== Collected data entries ==

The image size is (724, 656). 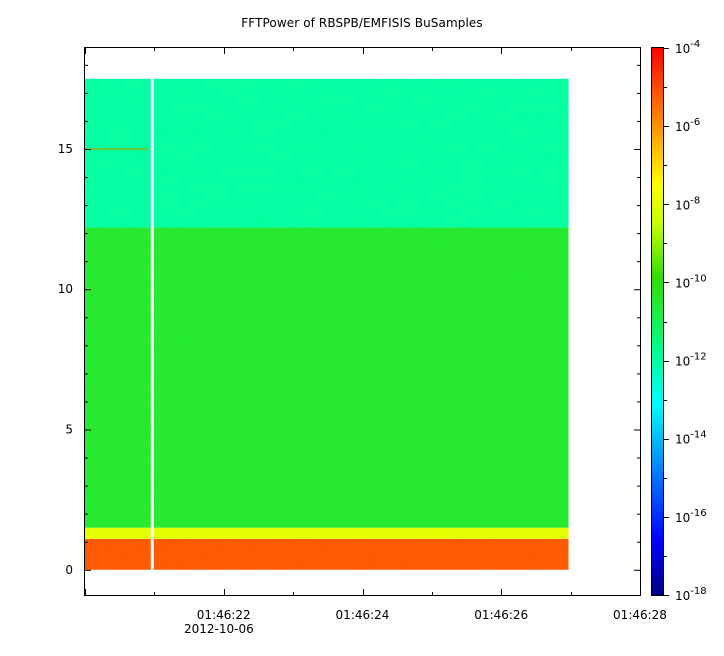 What do you see at coordinates (69, 429) in the screenshot?
I see `y-tick-label: 5` at bounding box center [69, 429].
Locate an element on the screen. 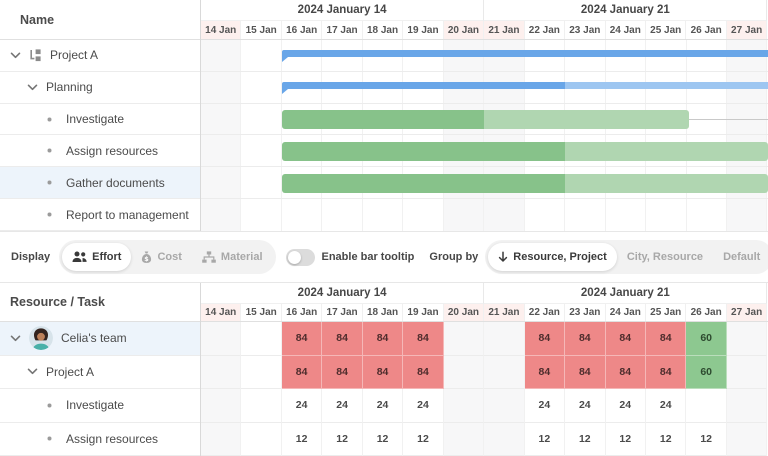  resource-row-label: Investigate is located at coordinates (96, 406).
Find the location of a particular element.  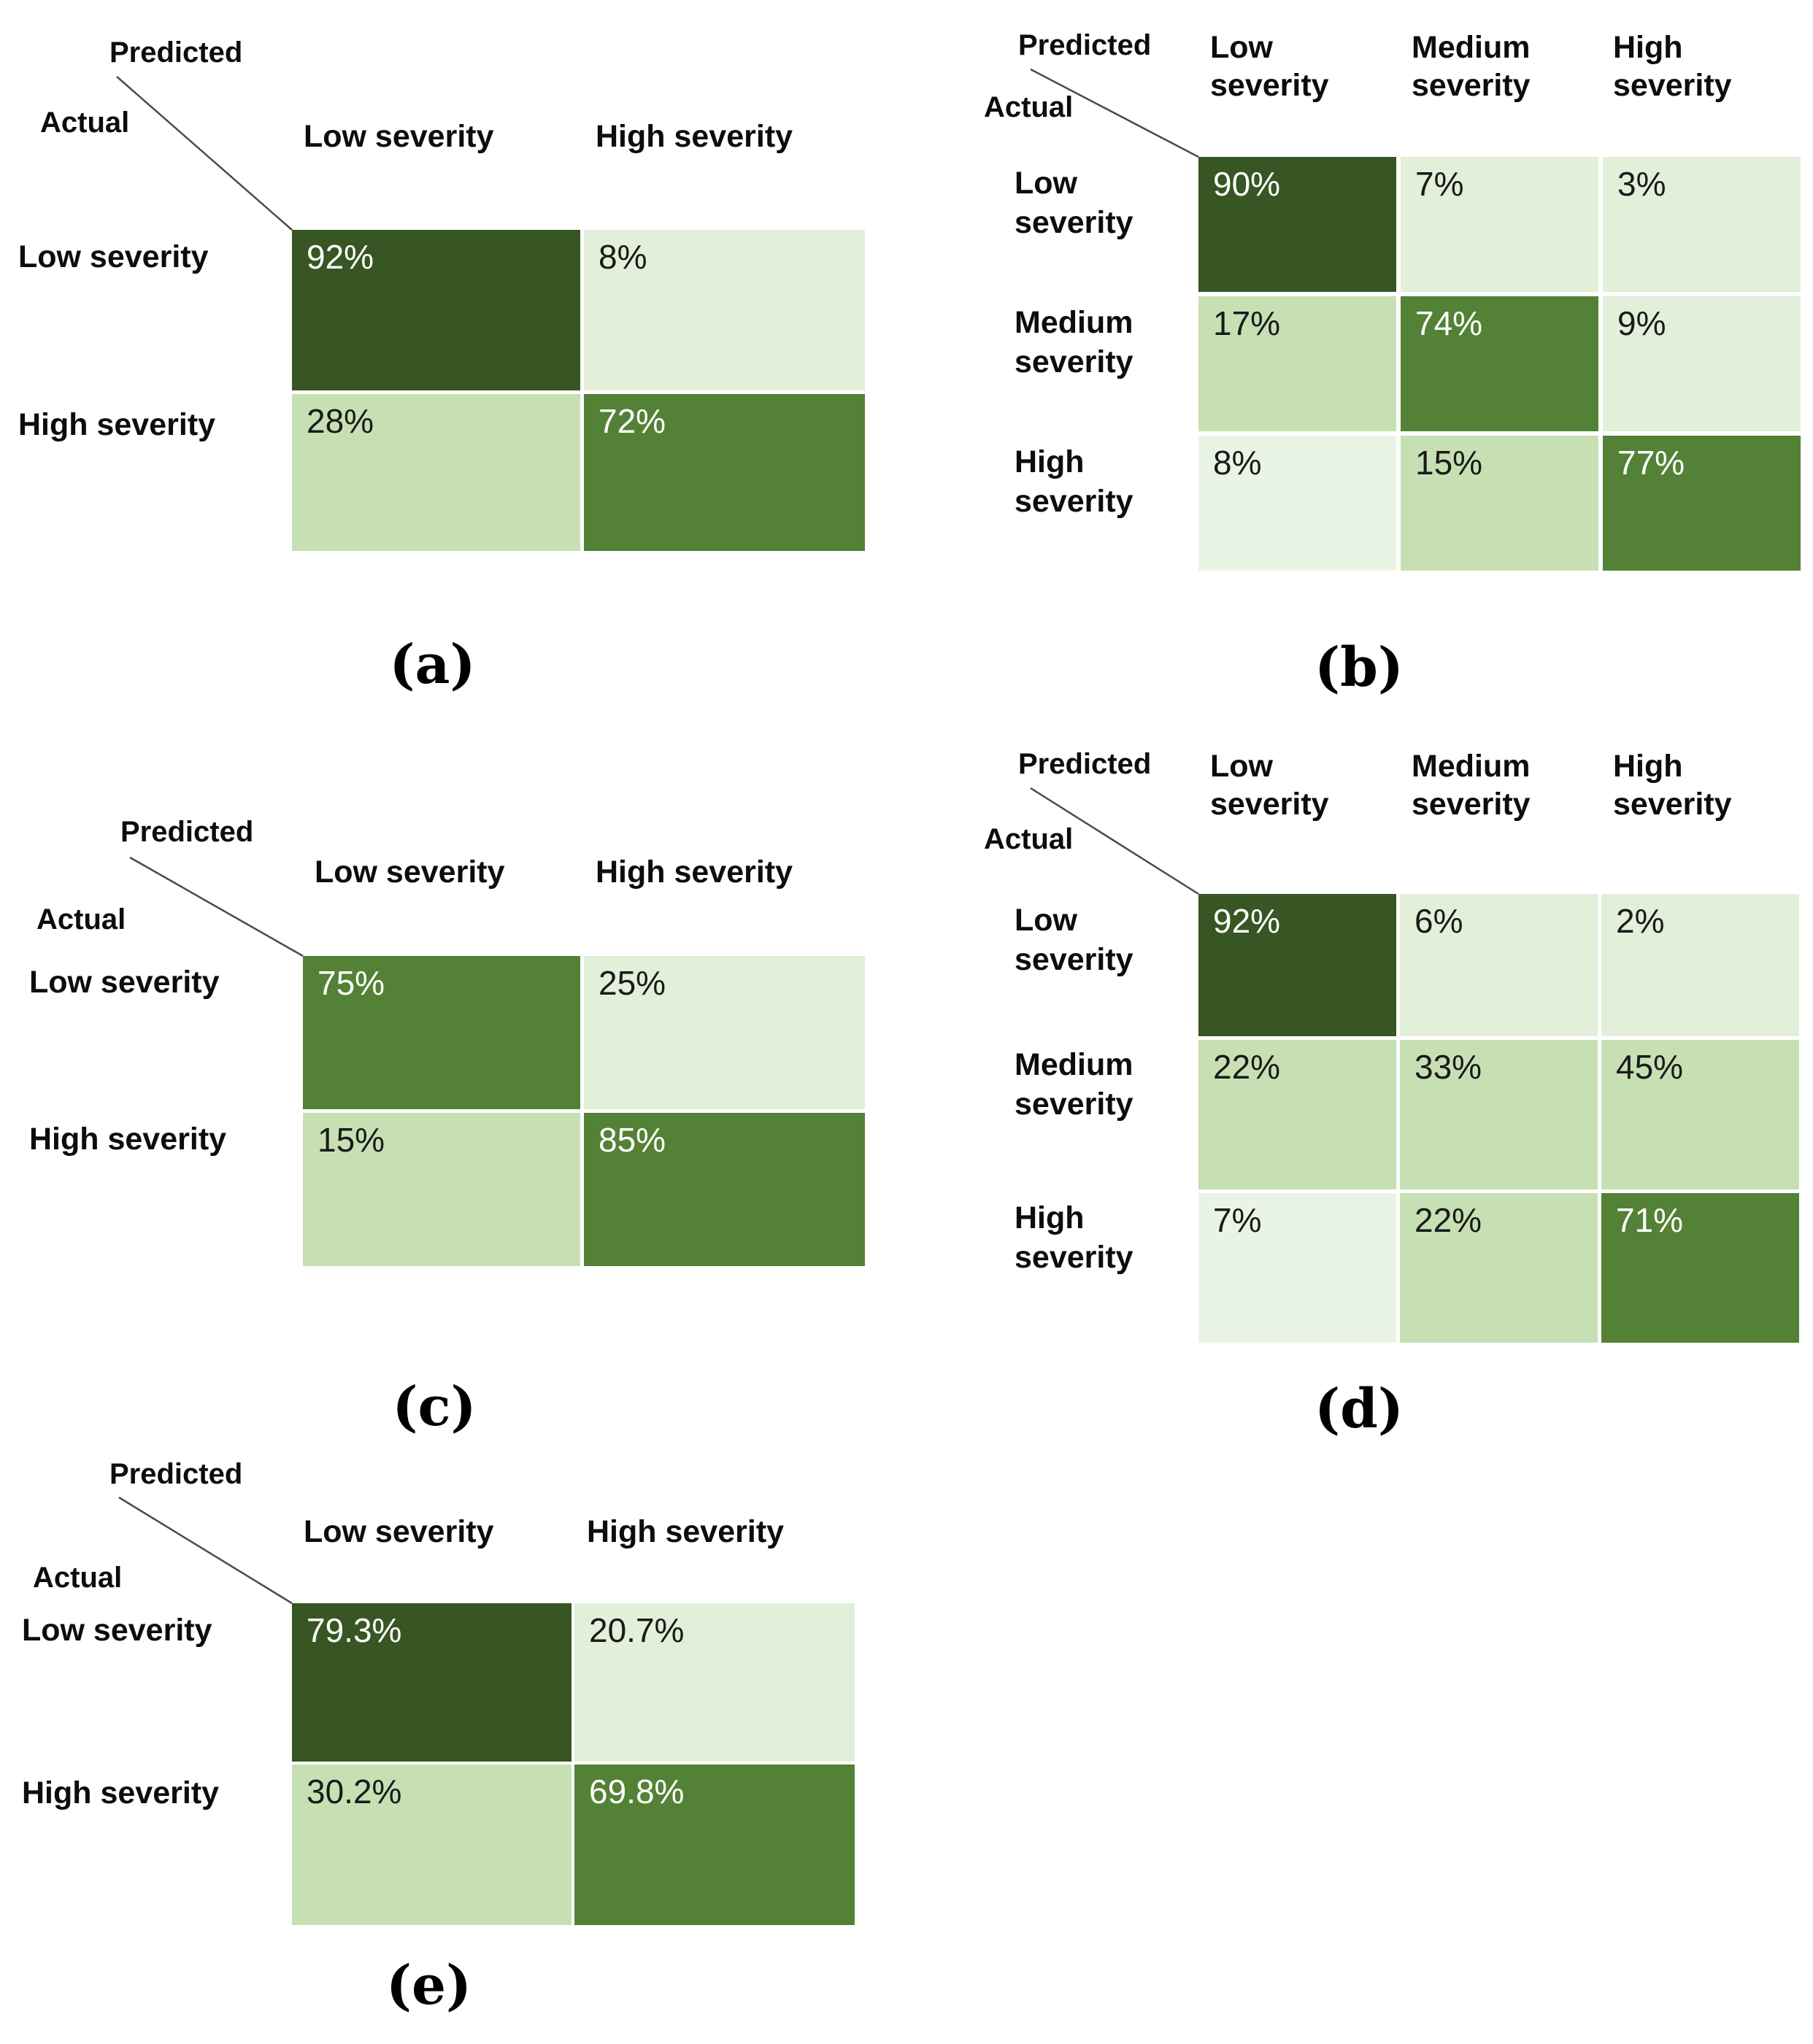

cell-value: 74% is located at coordinates (1449, 323).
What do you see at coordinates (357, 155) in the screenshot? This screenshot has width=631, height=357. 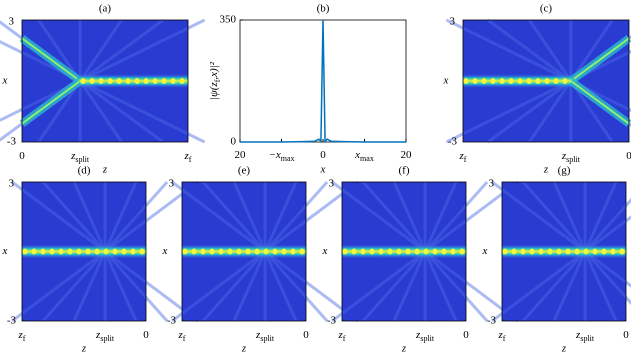 I see `x-tick-label-text: x` at bounding box center [357, 155].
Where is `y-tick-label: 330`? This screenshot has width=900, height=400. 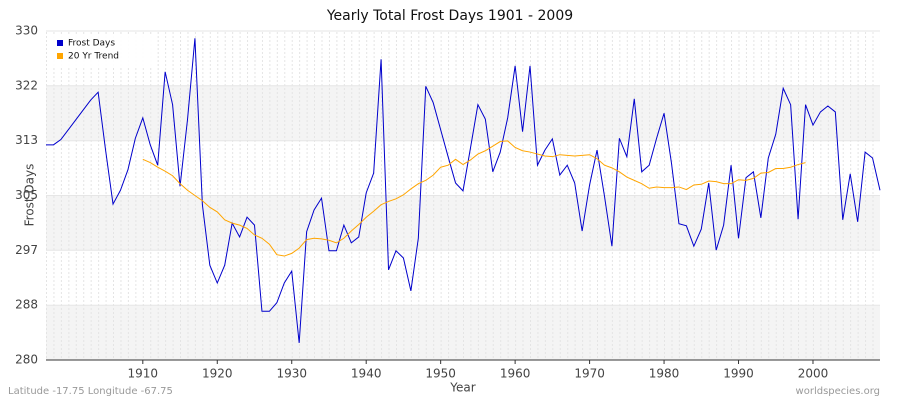
y-tick-label: 330 is located at coordinates (26, 31).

== PROBLEM TO WORK ON ==
Rewrite the data starting with the line that contains "has width=900, height=400." and going on through the end of the data, replacing "screenshot" with "image" and changing nothing else. Leave the pictures out of your answer.

== RESULT OF THE EXERCISE ==
Where is `y-tick-label: 330`? This image has width=900, height=400. 
y-tick-label: 330 is located at coordinates (26, 31).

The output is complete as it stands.